- Born: 15 February 1961 La Roche-sur-Foron, France
- Disappeared: 6 October 1995 (aged 34) Himalaya
- Status: Missing for 30 years, 8 months and 23 days

= Benoît Chamoux =

French mountain climber (1961–1995)

Benoît Chamoux (19 February 1961 - 6 October 1995) was a French Alpinist, who claimed to have summited 13 of the Eight-thousanders in the Himalayas.

Three of these climbs are disputed and are not formally recorded (Makalu in 1995, Cho Oyu in 1990 and Shishapangma in 1990). His official recorded number of ascents is 10.

==Biography==
Chamoux was born in La Roche-sur-Foron near Mont Blanc in the department of Haute-Savoie, France. He disappeared near the summit of his 14th Himalayan peak, Kangchenjunga (8586m) on 5 October 1995 with photographer Pierre Royer and their Sherpa Riku. Three of his eight-thousander ascents were to either their fore-summits or the plateau, and are disputed.

The non-profit "Foundation Benoît Chamoux" was created under the auspices of the Foundation of France with the mission to educate Sherpa children who have lost their fathers in mountain expeditions.

==Principal achievements==
- 1982: Diamond couloir on Mount Kenya
- 1983: Huascaran South in Peru

===Solo ascents===
- 1985: Gasherbrum II (8036m) on 15 June and Gasherbrum I (8068m) on 22 June.
- 1986: Broad Peak (8051m) at 16:00 on 20 June and K2 (8611m) arête des Abruzzes at 23:00 on 7 July in just 23 hours of climbing.
- 1987: Nanga Parbat (8126m) via Diamir at 23:00 on 7 July.

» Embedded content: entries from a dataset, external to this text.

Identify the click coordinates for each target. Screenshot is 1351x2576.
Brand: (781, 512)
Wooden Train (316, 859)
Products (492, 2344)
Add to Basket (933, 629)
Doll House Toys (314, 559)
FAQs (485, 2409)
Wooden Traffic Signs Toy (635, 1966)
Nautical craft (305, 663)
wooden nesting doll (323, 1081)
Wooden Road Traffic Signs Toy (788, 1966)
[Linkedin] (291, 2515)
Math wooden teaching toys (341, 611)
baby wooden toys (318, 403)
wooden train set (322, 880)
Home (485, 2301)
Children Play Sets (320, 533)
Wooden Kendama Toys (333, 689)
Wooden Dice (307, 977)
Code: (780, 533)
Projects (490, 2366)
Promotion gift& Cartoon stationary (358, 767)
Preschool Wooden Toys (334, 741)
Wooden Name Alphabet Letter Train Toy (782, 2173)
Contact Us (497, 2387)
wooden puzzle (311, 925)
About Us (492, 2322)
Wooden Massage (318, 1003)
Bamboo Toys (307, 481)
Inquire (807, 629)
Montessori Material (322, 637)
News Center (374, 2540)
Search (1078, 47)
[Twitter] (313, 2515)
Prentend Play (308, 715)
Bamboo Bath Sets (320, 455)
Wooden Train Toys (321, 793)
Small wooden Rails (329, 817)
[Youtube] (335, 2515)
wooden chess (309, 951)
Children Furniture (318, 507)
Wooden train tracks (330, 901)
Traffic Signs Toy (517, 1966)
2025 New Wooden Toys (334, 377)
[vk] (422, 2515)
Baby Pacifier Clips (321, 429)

===Expeditions leading the team l’Esprit d’Équipe===
- 1988: Annapurna (8091m) via the South Face on 10 May. Five men of the six-man team reached the summit.
- 1989: Manaslu (8156m) via the South Face on 12 and 15 May. Everyone in the eight-man team reached the summit in four teams of two.
- 1990: Cho Oyu (8201m) on 30 April. Everyone in the seven-man team reached the summit (this ascent has been disputed by Elizabeth Hawley).
- 1990: Shishapangma (8013m) on 12 May. Everyone in the seven-man team reached the summit. (this was the central (west) summit and not the true summit, and is not recorded).

===Scientific expeditions===
- 1992: Measurement of Everest (8848m) on 29 September.
- 1993: Dhaulagiri (8167m) on 6 October.
- 1994: Lhotse (8516m).
- 1995: Makalu (8481m) on 7 May (this is disputed by Elizabeth Hawley and is not formally recorded).
- 1995: Disappeared on Kangchenjunga (8586m) with Pierre Royer and their Sherpa on 6 October near the summit.